As another week began, the United States surpassed 25 million confirmed cases of the coronavirus. Totals from Johns Hopkins University show the country reached the number late Sunday morning.

With about 4 percent of the world's population, the United States has accounted for about a quarter of the confirmed coronavirus cases across the globe.

As the case total climbs past 25 million, more states are reporting their first cases of the B.1.1.7 coronavirus variant that was first discovered — and now spreading — in the United Kingdom.

All athletic games and practices have been canceled indefinitely at the University of Michigan after the variant was found in five athletes. Washington state is among the other states to have reported its first variant cases in recent days.

In many areas, hospitals remain strained due to the virus.

An Associated Press analysis of federal hospital data shows that since November, the share of U.S. hospitals nearing the breaking point has doubled. More than 40 percent of Americans now live in areas running out of ICU space, with only 15 percent of beds still available.

Dr. Deborah Birx, coordinator of the Trump administration's coronavirus task force, spoke over the weekend about dealing with virus deniers inside the White House.

“Someone out there or someone inside was creating a parallel set of data and graphics that were shown to the president," Birx told The Associated Press.

Newest Numbers

At least 749 deaths and 84,063 new cases of coronavirus were reported in the United States on Monday as of 2:45 p.m. ET, according to a Washington Post database. The Post's reporting shows that over the past week, new daily cases fell 21.7 percent, new daily deaths fell 8.3 percent and COVID-19-related hospitalizations fell 11.1 percent.

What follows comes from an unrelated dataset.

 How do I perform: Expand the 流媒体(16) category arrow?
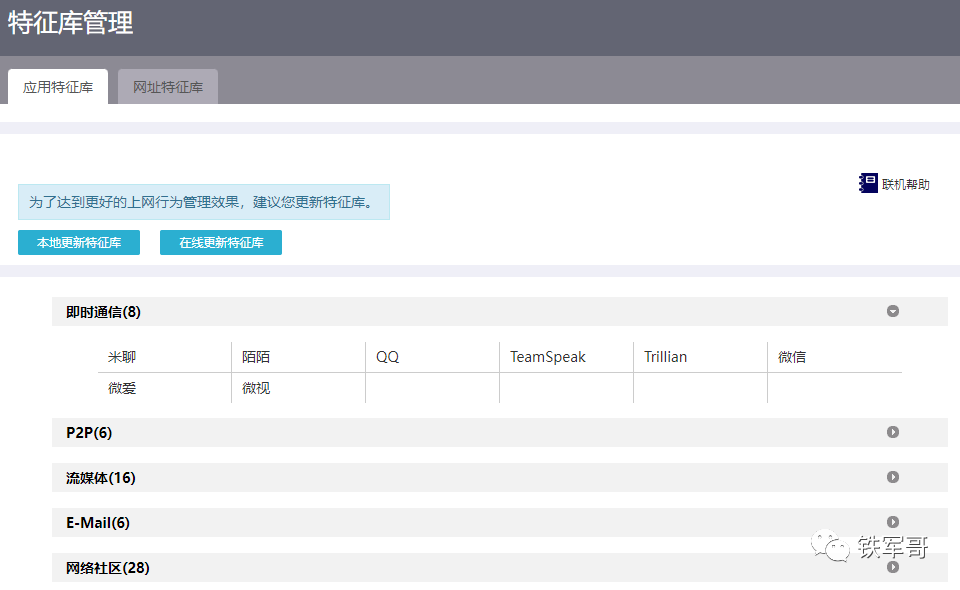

Currently, 110,628 people are hospitalized with a coronavirus-related illness in the United States, according to the Covid Tracking Project.

As of Monday, 41 states and U.S. territories remained above the positive testing rate recommended by the World Health Organization to safely reopen. To safely reopen, the WHO recommends states remain at 5 percent or lower for at least 14 days.

As of Monday afternoon, the United States had reported more than 25.1 million cases and more than 419,600 deaths from COVID-19-related illnesses, according to a tally by Johns Hopkins University.